### Selected excerpt

::::

Story Posted: 2024-10-08

Walking Alongside Kidney Health Patients: Kitsaki Management LP

From the Fall 2024 Spirit Newsletter

For Ron Hyggen, Chief Executive Officer of Kitsaki Management LP, partnership is key. A management company owned by the Lac La Ronge Indian Band (LLRIB) since 1981, the organization currently oversees eleven companies. Though Kitsaki has a significant focus on mining, the company also has investments in many sectors including transportation, hospitality, IT, insurance, and manufacturing, with plans to expand into clean energy. As a result, much of the work Ron and his team undertake includes conversation and connection with leadership from government and industry across Canada.

Engagement is an essential piece of Kitsaki’s mission. Ron explains that connecting the work of the company to the communities of Lac La Ronge, the largest First Nation in the province, is a vital priority. He especially wants to connect with the Nation’s young people, helping them to understand that “this is their group of companies and their future; they can be leaders.” After hiring new positions, Ron frequently calls back young people who have not been the successful applicant and talks to them about their career, discussing “what they want to do, and ways that I might be able to help them.”

Community connection first brought Ron to the St. Paul’s Hospital Foundation Board of Directors, where he served a total of six years as a director. Since he grew up on the west side of Saskatoon, St. Paul’s was the nearest hospital for Ron and his family. In more recent years, he felt a deep appreciation for the care his loved ones received on the Palliative Care Unit at the Hospital.

With many connections to the Hospital and its staff and a personal belief in the importance of quality end- of-life care, Ron joined the Board during the Close to Home Campaign for Hospice and End-of-Life Care. He also introduced Kitsaki Chief Operating Officer Alan Sklapsky to the Foundation, and Alan has recently joined the Foundation’s Board of Directors. Ron is now serving as Chair of the By Your Side Kidney Care Campaign, further giving of his time to benefit the health of those in our province.

::::

Excerpts from a dataset:
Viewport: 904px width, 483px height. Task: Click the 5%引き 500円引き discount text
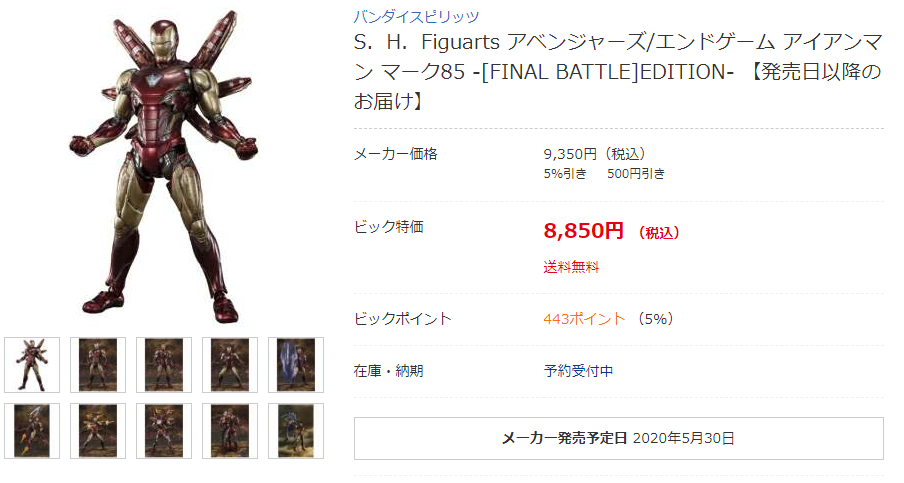[x=604, y=173]
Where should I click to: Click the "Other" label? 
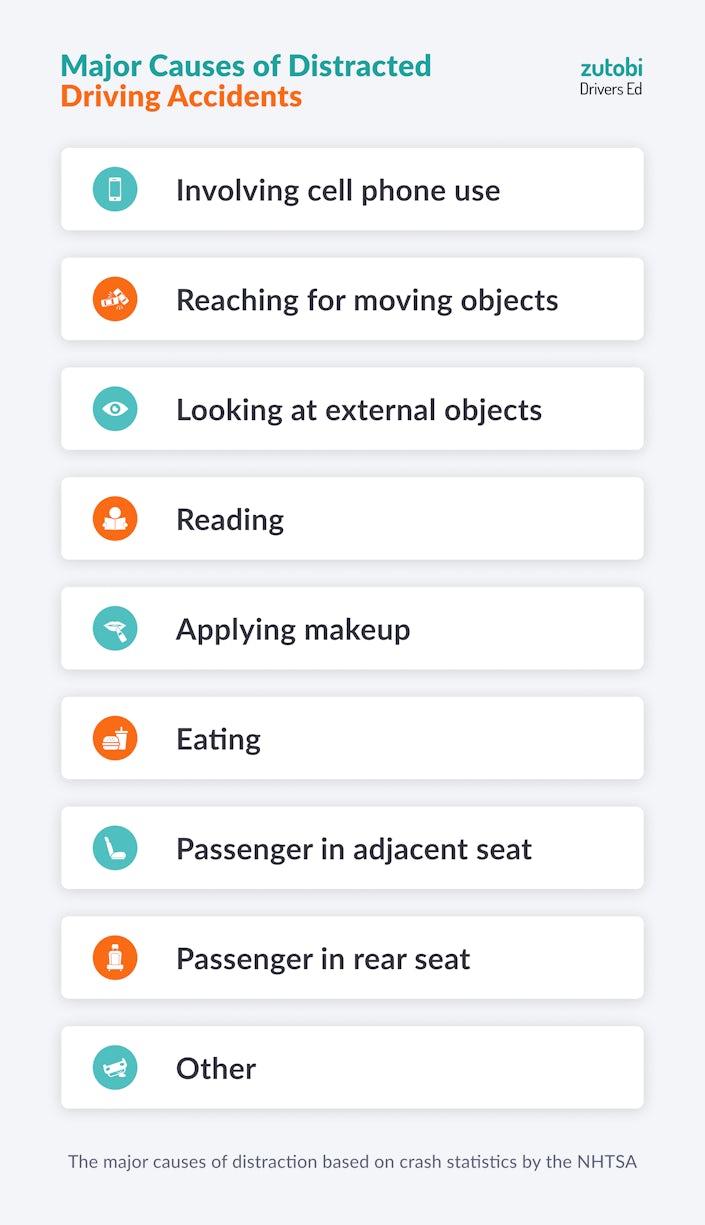click(216, 1069)
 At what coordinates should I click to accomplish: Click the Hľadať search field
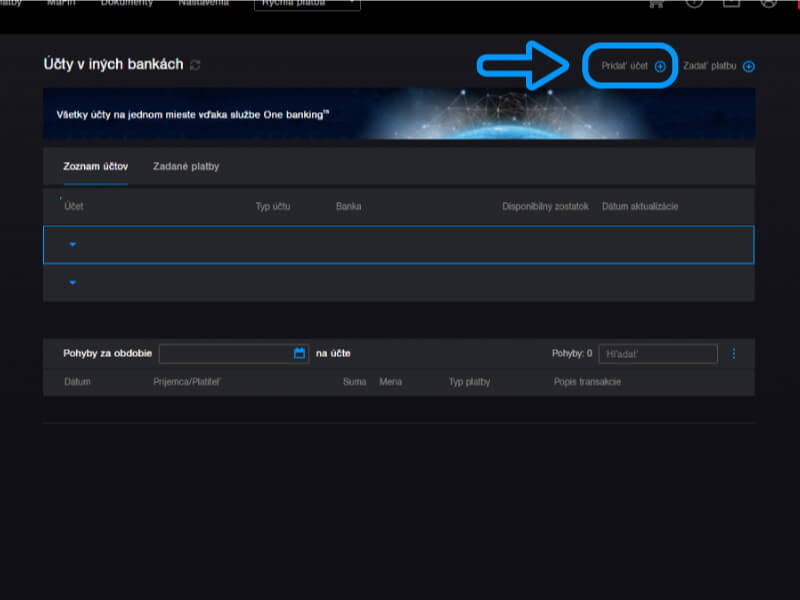click(x=657, y=353)
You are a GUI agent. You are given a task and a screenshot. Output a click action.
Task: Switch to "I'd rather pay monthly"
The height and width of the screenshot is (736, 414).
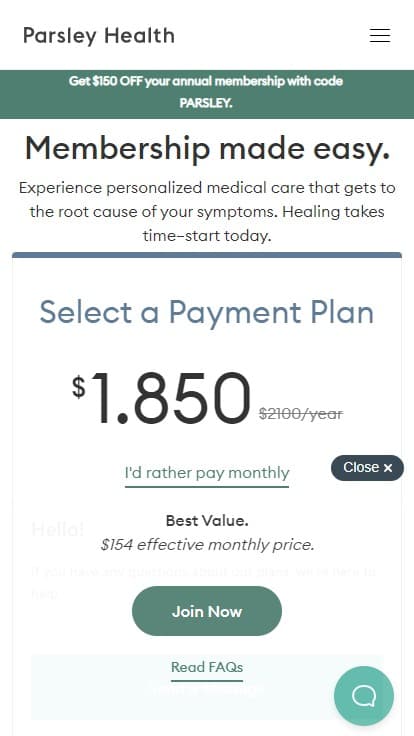tap(207, 473)
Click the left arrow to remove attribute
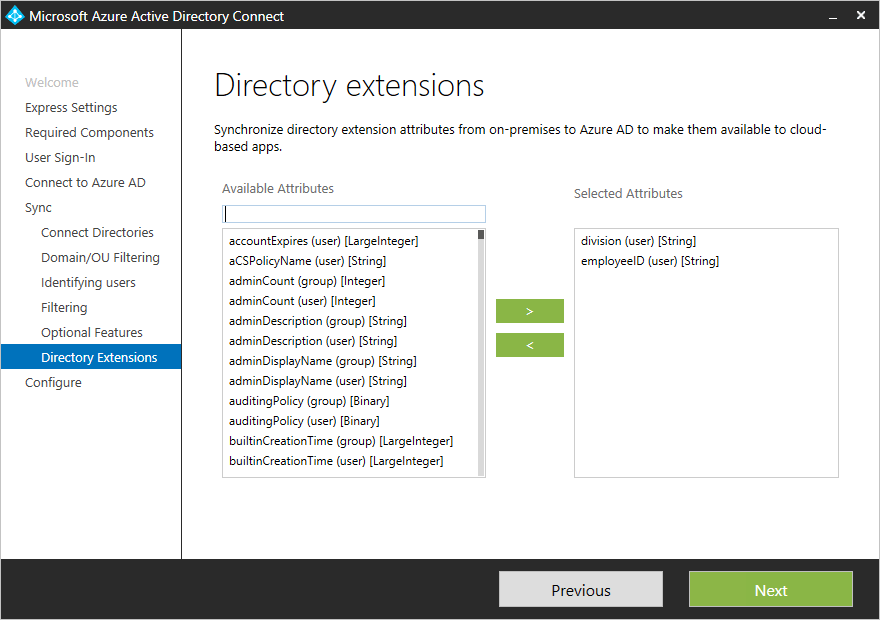The image size is (880, 620). (529, 347)
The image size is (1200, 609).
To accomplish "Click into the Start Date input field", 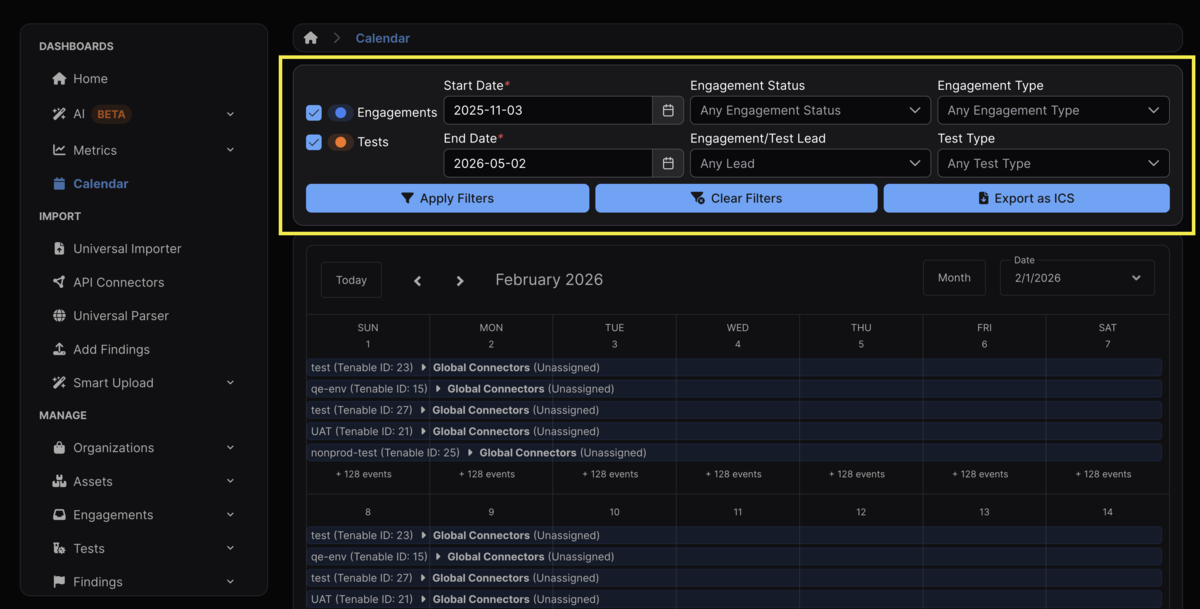I will coord(548,110).
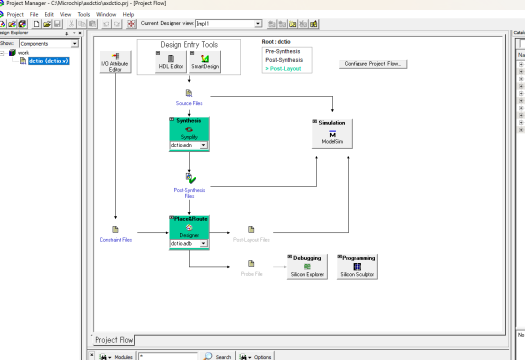Click the Source Files icon

(189, 93)
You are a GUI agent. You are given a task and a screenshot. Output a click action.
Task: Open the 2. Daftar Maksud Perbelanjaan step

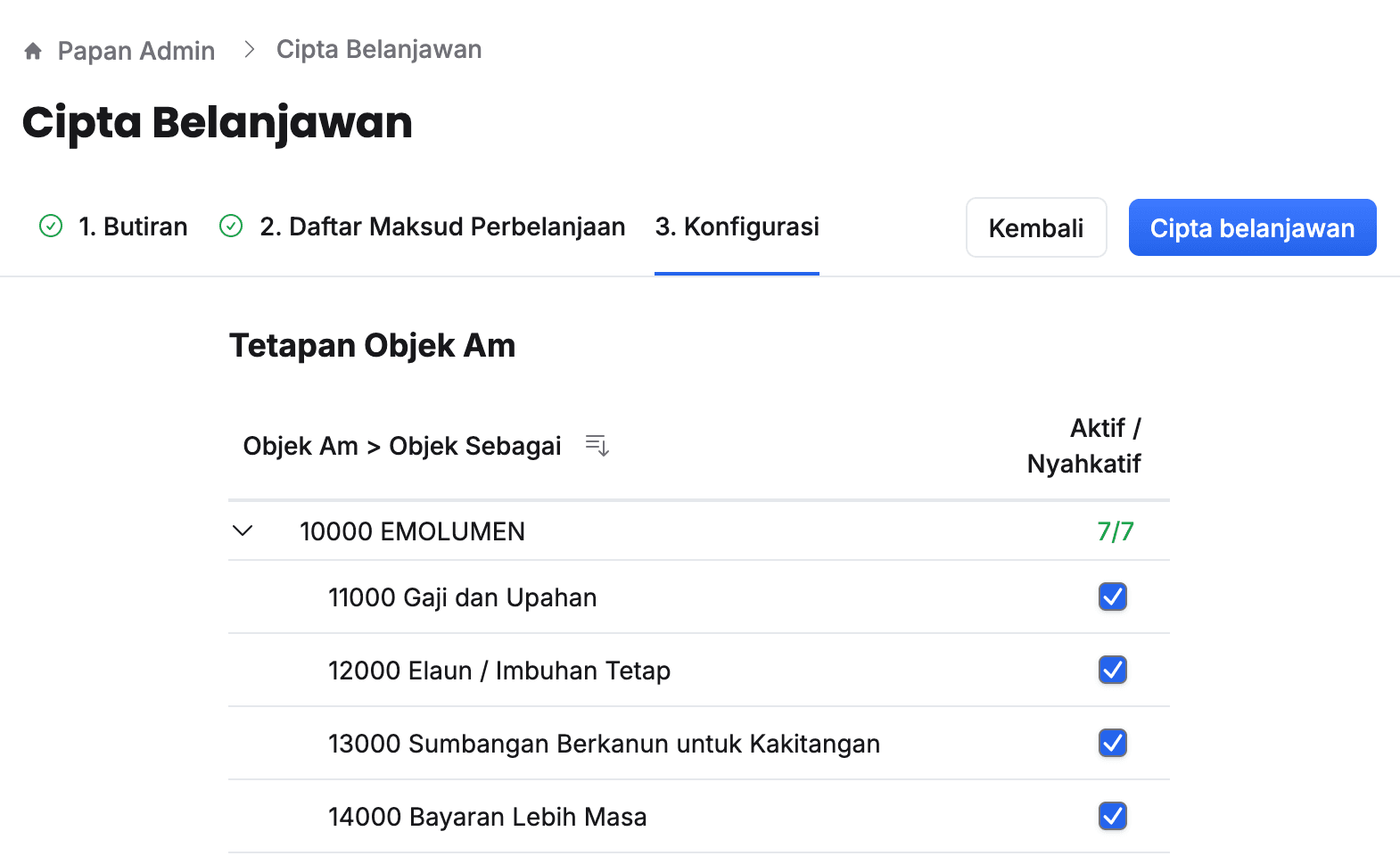click(x=442, y=226)
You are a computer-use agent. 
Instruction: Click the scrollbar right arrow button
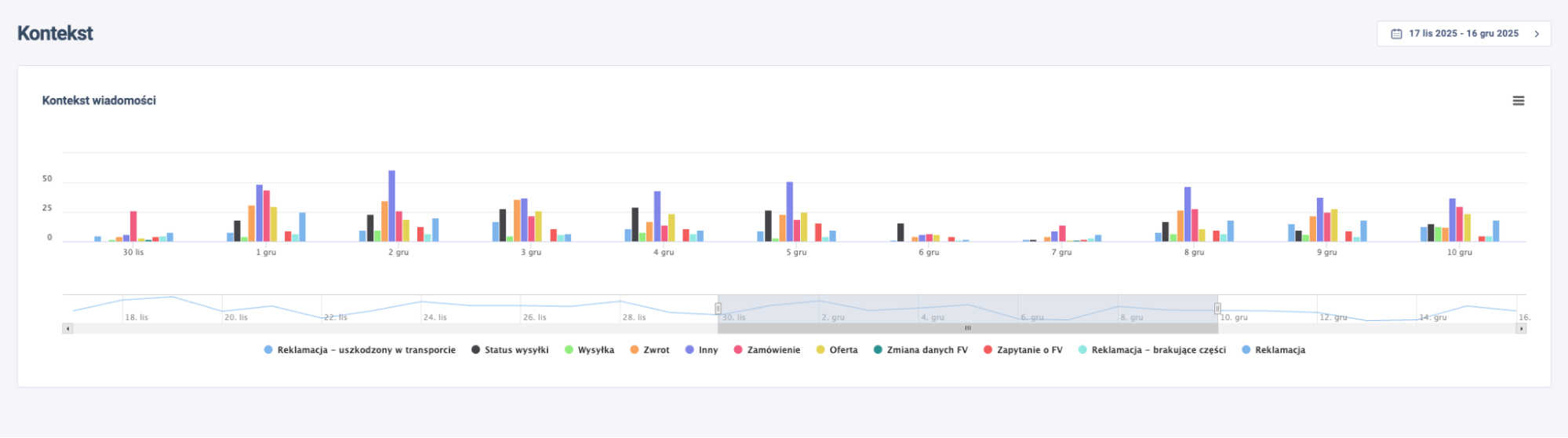point(1521,329)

::::

### The problem
Write out the part of the Kitsaki Management profile starting with "Story Posted: 2024-10-08" and going on through "industry across Canada.".

### Finished exercise
Story Posted: 2024-10-08

Walking Alongside Kidney Health Patients: Kitsaki Management LP

From the Fall 2024 Spirit Newsletter

For Ron Hyggen, Chief Executive Officer of Kitsaki Management LP, partnership is key. A management company owned by the Lac La Ronge Indian Band (LLRIB) since 1981, the organization currently oversees eleven companies. Though Kitsaki has a significant focus on mining, the company also has investments in many sectors including transportation, hospitality, IT, insurance, and manufacturing, with plans to expand into clean energy. As a result, much of the work Ron and his team undertake includes conversation and connection with leadership from government and industry across Canada.